§ **WHAT IS REQUIRED**
Rewrite the entries from their start up to and including the line with "https://dev.rutoken.ru/pages/viewpage.a … =132776819", requests included, shifting every answer coordinate by adding 99 to each of its numbers.

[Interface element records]
•••

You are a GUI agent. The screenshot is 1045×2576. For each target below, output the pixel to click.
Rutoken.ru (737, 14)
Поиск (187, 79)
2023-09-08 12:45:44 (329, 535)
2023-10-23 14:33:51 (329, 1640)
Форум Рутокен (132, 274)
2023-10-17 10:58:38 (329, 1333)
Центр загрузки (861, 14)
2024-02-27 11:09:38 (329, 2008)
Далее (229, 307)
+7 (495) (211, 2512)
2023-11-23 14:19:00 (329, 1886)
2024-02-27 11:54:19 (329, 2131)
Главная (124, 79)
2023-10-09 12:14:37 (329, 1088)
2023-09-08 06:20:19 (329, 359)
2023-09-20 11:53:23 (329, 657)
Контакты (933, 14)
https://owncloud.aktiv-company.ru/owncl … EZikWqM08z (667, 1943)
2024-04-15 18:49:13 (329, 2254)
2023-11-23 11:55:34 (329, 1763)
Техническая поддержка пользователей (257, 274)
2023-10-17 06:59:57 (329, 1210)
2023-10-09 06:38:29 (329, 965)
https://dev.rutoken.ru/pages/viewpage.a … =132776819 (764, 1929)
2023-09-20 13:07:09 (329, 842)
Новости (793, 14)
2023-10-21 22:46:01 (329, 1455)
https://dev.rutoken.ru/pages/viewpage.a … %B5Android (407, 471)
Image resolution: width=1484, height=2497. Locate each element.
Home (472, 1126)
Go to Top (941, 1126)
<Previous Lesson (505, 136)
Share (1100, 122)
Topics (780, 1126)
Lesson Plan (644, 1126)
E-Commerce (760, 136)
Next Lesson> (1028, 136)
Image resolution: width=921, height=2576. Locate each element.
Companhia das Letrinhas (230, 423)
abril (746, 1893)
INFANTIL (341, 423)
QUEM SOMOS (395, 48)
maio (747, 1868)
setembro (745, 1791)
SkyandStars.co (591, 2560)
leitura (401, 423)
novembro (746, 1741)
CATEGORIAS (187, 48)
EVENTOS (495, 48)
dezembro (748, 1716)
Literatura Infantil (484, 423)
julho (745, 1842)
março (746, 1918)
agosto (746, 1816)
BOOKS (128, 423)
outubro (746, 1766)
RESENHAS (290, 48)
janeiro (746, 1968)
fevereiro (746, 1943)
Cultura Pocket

•••

§ **FINISHED TASK**
You are a GUI agent. The screenshot is 1045×2576. For each target below, output the pixel to click.
Rutoken.ru (836, 113)
Поиск (286, 178)
2023-09-08 12:45:44 (428, 634)
2023-10-23 14:33:51 (428, 1739)
Форум Рутокен (231, 373)
2023-10-17 10:58:38 (428, 1432)
Центр загрузки (960, 113)
2024-02-27 11:09:38 (428, 2107)
Далее (328, 406)
+7 (495) (310, 2611)
2023-11-23 14:19:00 (428, 1985)
2024-02-27 11:54:19 (428, 2230)
Главная (223, 178)
2023-10-09 12:14:37 (428, 1187)
2023-09-08 06:20:19 (428, 458)
2023-09-20 11:53:23 (428, 756)
Контакты (1032, 113)
https://owncloud.aktiv-company.ru/owncl … EZikWqM08z (766, 2042)
2024-04-15 18:49:13 (428, 2353)
2023-11-23 11:55:34 (428, 1862)
Техническая поддержка пользователей (356, 373)
2023-10-17 06:59:57 (428, 1309)
2023-10-09 06:38:29 (428, 1064)
https://dev.rutoken.ru/pages/viewpage.a … =132776819 (863, 2028)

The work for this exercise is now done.